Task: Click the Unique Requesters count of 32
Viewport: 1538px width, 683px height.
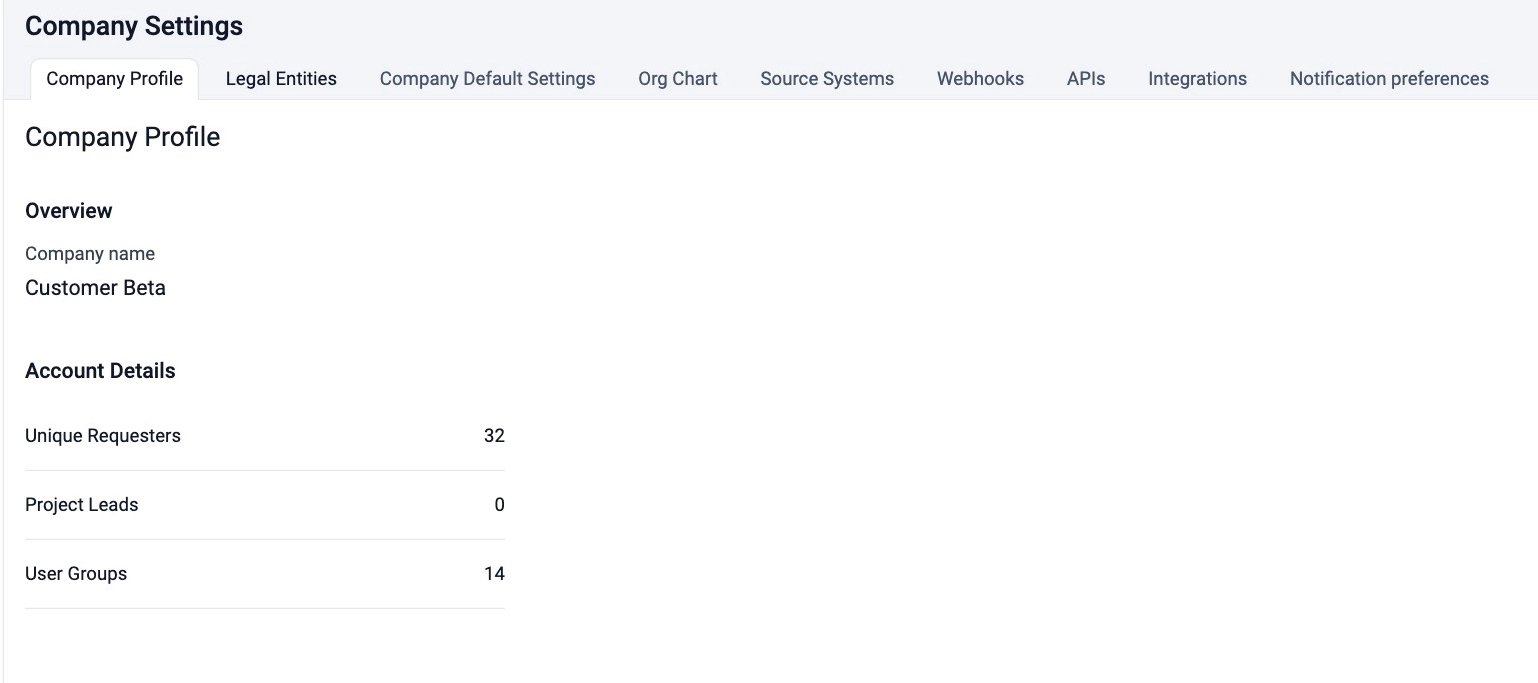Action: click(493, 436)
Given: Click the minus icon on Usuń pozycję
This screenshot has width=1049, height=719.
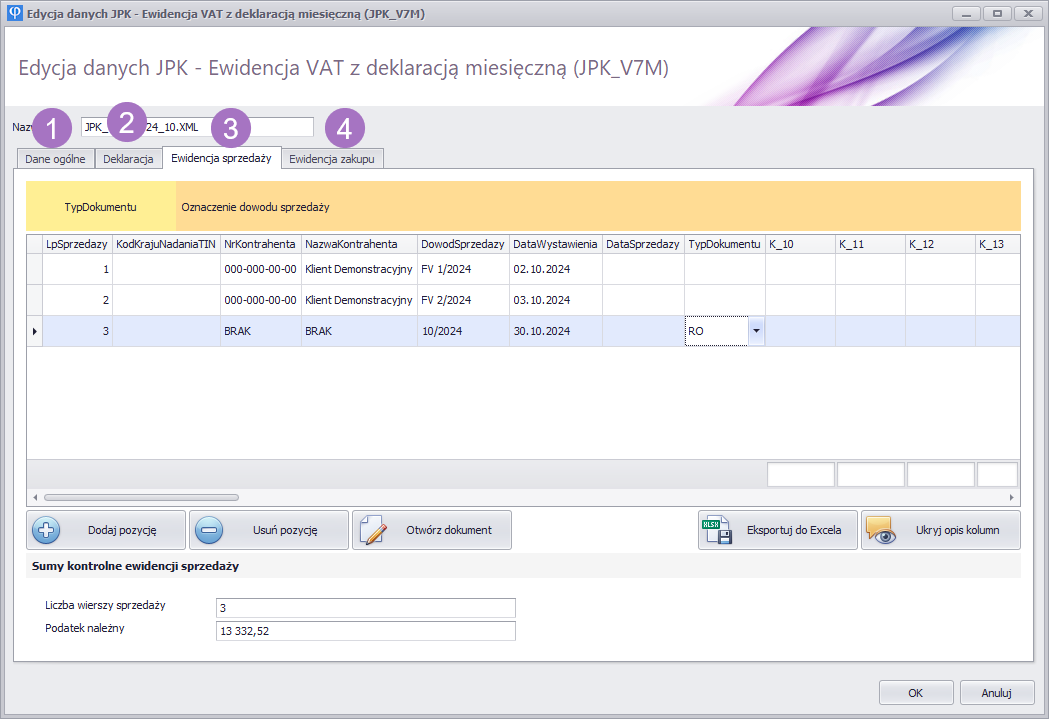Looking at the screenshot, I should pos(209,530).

Task directions:
Echo the listing above verbatim, every line in its original order, and omit the pictures from your output.

The solution:
Task: Click the Unique Requesters count of 32
Viewport: 1538px width, 683px height.
Action: click(493, 436)
Given: Click the minus icon on Usuń pozycję
This screenshot has width=1049, height=719.
Looking at the screenshot, I should pos(209,530).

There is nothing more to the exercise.